Since the computer simulations have shown it works out ok, nobody is complaining like this any more. This material is all way out of date.
And N

NE has even the slightest clue how on earth any organism managed to develop the ability to produce cells with only half the genetic complement along with the necessary equipment for exchange, so that some organism of the same type, but a different sex, who also managed to develop a cell with half the complement, was able to be produced.
Incremental steps, one at a time, of course. Genetic swapping first. Then elimination of risk elements, making it safe. Then isolation of genetic components to make them the only things swapped. Bundling of components as part of that. The tighter the bundling, the closer we get to having chromosones. Swapping itself would be incrementally proceding from a random process to more and better controls. An accidental doubling of the bundle/chromosone sets the stage for sending over one while keeping the other.
There, that wasn't so hard, was it?
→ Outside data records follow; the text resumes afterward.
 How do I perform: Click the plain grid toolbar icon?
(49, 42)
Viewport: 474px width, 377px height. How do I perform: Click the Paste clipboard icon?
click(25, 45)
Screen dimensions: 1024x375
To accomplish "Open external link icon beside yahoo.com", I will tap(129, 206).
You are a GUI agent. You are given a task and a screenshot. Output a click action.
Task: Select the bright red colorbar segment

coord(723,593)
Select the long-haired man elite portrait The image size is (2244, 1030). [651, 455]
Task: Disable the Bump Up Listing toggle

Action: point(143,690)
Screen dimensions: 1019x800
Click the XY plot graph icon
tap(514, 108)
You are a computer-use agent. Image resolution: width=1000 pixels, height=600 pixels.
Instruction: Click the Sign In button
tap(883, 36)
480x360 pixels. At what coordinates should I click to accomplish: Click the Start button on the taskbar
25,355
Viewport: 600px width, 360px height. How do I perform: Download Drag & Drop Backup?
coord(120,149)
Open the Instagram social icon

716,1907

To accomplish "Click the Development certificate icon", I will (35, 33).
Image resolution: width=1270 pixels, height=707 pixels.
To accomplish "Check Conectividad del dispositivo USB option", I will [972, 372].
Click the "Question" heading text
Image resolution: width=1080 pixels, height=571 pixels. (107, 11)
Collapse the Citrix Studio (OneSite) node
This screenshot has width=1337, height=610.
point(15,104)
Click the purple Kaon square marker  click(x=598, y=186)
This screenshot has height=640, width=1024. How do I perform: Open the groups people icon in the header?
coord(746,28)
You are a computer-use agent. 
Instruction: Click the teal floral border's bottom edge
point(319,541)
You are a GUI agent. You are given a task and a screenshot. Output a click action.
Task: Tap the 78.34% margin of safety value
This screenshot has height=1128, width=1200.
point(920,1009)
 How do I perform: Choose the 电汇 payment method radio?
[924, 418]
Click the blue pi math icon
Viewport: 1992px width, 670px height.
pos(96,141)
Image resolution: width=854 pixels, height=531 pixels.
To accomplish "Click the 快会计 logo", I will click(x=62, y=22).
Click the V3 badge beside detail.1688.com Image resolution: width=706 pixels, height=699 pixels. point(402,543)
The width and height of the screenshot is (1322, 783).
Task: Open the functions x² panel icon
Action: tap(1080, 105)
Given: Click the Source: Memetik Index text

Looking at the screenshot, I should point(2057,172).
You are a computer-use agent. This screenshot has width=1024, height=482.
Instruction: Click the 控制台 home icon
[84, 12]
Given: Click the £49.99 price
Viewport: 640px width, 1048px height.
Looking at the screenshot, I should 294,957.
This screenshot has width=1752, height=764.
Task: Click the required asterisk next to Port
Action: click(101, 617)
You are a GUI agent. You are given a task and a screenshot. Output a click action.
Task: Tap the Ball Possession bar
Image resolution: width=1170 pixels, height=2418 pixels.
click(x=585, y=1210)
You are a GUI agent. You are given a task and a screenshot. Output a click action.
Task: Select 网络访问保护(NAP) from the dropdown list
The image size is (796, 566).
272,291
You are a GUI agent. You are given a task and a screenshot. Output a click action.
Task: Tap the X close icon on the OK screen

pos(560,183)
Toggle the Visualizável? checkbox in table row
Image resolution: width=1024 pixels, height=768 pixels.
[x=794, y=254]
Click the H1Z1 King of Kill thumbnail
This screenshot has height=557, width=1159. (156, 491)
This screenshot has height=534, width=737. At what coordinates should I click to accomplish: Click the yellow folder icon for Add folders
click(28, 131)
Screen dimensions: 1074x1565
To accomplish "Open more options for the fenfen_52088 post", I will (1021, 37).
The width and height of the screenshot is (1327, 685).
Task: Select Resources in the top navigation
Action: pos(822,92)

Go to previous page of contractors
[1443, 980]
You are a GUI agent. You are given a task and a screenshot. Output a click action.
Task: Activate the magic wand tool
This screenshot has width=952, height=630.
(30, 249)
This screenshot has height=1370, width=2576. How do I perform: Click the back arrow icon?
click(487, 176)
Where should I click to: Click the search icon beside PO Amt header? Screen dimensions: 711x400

The point being, incremental stages are certainly possible all up and down the line.
Mark, they are blowing dust all over the place and simply declaring it happened. It couldn't and it didn't.
It DID happen, so it must have had SOME WAY to happen. If it is truly physically impossible, then perhaps God intervened with a miracle to help the process of evolution along. Who are we to tell Him what to do? But I have faith that God is smart enough to design the whole thing into the laws of nature. Surely none of us thinks that would be above and beyond the ability of God, do we? Ah, I thought not.